_Data records_.
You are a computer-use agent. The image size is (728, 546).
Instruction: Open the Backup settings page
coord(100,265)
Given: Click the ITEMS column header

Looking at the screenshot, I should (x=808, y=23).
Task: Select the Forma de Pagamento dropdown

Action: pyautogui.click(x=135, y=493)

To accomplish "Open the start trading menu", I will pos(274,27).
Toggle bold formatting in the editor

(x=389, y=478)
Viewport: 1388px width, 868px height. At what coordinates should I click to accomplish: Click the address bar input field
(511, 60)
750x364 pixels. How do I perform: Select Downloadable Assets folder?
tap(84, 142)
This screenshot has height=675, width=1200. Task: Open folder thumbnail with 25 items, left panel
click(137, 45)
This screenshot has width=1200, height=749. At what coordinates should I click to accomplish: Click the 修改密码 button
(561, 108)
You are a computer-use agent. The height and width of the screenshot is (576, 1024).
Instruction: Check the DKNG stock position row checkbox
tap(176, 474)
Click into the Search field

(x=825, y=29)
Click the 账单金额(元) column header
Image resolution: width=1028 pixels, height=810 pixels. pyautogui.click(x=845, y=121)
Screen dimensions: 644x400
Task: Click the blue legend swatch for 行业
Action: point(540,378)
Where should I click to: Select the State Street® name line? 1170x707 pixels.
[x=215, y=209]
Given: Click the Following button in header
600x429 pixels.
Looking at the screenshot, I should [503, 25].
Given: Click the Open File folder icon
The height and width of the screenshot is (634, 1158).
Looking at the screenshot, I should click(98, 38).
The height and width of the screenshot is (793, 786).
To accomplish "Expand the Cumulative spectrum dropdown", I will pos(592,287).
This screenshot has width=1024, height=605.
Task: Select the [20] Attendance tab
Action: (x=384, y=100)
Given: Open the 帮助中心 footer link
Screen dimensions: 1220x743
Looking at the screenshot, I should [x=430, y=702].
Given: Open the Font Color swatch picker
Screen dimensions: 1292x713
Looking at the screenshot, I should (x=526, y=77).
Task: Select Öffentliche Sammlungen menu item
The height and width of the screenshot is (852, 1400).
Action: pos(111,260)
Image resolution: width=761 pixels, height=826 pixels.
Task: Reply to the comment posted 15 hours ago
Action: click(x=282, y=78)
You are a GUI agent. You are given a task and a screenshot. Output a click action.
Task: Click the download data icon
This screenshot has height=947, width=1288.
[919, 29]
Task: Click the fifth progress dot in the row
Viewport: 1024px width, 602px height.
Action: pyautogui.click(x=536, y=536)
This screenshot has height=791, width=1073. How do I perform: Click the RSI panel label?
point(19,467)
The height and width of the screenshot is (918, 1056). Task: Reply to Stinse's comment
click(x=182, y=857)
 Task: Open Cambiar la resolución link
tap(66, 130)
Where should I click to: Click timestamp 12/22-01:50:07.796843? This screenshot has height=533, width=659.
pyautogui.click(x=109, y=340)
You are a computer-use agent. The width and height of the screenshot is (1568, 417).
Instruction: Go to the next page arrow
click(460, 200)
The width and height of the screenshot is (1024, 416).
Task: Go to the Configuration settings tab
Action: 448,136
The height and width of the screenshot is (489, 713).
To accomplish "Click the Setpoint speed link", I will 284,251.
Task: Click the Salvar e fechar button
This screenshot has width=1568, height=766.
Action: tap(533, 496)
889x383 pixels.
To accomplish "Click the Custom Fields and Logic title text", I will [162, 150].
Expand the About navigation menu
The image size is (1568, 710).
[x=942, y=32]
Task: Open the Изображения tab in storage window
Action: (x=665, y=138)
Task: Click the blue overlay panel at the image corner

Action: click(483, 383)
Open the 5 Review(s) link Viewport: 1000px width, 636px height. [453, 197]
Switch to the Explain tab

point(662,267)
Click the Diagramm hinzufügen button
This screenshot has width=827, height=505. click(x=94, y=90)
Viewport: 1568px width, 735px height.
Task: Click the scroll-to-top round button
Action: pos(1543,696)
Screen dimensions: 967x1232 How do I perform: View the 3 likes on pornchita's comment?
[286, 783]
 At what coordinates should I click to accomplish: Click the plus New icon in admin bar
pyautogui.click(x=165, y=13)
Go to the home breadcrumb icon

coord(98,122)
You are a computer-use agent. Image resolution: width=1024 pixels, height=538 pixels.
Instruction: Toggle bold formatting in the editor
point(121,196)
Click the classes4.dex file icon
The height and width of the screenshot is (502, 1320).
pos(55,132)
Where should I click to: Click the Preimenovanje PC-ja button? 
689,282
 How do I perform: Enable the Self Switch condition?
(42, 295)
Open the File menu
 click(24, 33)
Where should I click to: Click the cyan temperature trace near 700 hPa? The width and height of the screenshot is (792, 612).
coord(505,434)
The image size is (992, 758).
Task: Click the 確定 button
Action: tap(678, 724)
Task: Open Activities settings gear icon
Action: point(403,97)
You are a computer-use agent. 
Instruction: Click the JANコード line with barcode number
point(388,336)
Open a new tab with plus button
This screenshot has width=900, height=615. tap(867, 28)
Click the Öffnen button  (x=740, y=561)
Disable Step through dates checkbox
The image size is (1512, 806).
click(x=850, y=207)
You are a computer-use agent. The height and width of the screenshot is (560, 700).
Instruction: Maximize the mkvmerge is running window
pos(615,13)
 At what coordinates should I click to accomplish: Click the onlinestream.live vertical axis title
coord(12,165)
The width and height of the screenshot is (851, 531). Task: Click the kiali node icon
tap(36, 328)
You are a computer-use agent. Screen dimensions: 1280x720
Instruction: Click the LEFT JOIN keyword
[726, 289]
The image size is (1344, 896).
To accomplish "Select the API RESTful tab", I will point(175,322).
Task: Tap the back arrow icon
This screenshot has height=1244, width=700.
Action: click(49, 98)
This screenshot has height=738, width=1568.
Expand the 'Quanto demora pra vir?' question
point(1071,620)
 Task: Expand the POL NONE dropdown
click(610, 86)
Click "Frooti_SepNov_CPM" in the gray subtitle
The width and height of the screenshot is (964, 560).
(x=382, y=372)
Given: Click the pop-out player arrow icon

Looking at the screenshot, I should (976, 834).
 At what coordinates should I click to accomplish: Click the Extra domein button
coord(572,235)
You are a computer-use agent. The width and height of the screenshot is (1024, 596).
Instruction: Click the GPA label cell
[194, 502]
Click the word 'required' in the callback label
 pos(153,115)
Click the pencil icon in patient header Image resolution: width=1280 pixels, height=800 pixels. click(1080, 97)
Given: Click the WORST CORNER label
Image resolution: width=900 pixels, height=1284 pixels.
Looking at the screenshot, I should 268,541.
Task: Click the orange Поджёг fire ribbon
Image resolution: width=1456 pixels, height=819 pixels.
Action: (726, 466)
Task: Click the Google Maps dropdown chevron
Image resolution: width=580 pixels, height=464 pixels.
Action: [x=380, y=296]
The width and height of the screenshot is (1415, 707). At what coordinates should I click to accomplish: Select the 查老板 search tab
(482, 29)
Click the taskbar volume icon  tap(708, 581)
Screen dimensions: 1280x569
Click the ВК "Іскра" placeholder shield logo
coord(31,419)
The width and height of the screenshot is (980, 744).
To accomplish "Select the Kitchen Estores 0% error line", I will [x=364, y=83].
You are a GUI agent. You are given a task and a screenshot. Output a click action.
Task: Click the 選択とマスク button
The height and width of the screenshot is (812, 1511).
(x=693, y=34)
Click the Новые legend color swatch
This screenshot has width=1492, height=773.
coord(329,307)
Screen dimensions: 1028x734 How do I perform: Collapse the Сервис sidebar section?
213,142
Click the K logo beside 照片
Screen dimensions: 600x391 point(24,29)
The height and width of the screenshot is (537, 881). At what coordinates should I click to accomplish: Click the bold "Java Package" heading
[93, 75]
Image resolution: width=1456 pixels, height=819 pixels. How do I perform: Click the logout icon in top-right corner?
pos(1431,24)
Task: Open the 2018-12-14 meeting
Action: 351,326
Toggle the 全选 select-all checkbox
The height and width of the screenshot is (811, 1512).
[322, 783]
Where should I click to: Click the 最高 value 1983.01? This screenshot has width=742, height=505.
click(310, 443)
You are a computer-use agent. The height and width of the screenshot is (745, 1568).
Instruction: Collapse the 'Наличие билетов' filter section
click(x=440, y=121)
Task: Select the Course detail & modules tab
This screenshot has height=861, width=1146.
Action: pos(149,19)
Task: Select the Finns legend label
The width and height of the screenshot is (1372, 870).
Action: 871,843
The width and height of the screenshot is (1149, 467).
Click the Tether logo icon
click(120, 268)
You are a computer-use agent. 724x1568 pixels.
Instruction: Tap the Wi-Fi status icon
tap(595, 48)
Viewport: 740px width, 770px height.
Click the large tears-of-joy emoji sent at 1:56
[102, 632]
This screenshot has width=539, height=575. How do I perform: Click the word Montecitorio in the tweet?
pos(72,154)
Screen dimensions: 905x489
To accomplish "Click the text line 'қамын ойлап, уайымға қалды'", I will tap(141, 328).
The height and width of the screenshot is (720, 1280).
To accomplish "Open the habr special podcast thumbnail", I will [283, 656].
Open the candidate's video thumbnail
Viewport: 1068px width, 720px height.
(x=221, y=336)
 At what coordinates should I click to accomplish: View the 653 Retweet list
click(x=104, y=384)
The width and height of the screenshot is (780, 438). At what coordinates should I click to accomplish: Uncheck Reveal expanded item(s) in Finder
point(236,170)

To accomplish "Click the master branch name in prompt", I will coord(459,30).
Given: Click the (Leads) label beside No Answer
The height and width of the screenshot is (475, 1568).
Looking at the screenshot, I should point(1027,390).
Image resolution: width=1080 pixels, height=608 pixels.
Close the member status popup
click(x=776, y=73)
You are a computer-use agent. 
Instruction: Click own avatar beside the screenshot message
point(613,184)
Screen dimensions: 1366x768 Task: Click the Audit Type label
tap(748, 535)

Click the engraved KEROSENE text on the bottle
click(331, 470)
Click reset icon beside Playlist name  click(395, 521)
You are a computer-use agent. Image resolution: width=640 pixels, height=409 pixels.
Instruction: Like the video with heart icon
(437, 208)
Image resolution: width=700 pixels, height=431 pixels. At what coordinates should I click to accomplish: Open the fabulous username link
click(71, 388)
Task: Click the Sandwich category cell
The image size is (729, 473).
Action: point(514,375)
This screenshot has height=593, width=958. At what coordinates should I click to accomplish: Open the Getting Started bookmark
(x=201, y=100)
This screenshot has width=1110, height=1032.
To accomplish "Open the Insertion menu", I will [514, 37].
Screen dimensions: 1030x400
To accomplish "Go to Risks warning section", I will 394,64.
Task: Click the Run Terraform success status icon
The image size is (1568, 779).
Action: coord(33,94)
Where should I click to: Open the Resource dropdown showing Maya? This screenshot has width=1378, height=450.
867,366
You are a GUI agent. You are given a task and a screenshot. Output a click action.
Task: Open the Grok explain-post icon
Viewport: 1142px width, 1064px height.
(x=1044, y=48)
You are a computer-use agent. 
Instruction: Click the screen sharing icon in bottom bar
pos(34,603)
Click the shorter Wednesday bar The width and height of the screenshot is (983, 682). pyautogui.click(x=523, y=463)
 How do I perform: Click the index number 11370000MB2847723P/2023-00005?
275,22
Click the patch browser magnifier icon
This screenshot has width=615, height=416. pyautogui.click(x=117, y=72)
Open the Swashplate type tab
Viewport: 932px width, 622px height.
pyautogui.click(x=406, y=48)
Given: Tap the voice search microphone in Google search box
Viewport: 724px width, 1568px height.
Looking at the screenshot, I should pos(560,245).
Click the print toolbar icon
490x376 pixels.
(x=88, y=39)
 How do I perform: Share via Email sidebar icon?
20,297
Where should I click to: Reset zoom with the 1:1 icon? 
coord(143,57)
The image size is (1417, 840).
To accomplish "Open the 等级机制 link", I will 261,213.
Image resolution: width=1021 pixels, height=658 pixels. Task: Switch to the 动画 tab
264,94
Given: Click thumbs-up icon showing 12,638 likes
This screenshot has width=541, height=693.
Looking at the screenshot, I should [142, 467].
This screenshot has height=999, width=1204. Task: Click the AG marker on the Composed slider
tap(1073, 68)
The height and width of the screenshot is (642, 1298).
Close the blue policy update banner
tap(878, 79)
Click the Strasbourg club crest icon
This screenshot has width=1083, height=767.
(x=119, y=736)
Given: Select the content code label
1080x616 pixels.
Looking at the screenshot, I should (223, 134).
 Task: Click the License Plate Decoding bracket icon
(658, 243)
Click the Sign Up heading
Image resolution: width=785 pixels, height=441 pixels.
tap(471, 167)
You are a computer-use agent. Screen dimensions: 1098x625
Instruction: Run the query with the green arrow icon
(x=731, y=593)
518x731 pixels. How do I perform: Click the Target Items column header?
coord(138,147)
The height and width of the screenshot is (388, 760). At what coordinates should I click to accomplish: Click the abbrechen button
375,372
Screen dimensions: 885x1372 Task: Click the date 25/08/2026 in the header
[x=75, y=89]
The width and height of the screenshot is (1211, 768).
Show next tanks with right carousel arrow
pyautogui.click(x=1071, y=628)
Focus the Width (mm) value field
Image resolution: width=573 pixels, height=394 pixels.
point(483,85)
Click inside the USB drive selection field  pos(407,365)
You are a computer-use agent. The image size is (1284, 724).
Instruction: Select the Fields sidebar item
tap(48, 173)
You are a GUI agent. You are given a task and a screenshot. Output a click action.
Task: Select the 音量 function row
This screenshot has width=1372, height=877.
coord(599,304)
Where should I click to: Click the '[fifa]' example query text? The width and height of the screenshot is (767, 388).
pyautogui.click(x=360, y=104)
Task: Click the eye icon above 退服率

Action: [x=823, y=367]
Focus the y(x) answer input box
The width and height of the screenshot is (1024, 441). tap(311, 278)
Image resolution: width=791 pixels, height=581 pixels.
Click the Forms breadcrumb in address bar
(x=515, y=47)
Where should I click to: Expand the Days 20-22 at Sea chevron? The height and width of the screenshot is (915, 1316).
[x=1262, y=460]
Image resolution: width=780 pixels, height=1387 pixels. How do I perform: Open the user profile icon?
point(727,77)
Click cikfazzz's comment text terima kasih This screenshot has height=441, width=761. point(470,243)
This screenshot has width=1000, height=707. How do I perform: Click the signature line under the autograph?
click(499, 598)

_Instructions to follow_. Return the lines from the one containing "This screenshot has width=1000, height=707." through the last line of the records. Include both ends and nothing else.

_Finished exercise_.
This screenshot has width=1000, height=707. How do I perform: Click the signature line under the autograph?
click(499, 598)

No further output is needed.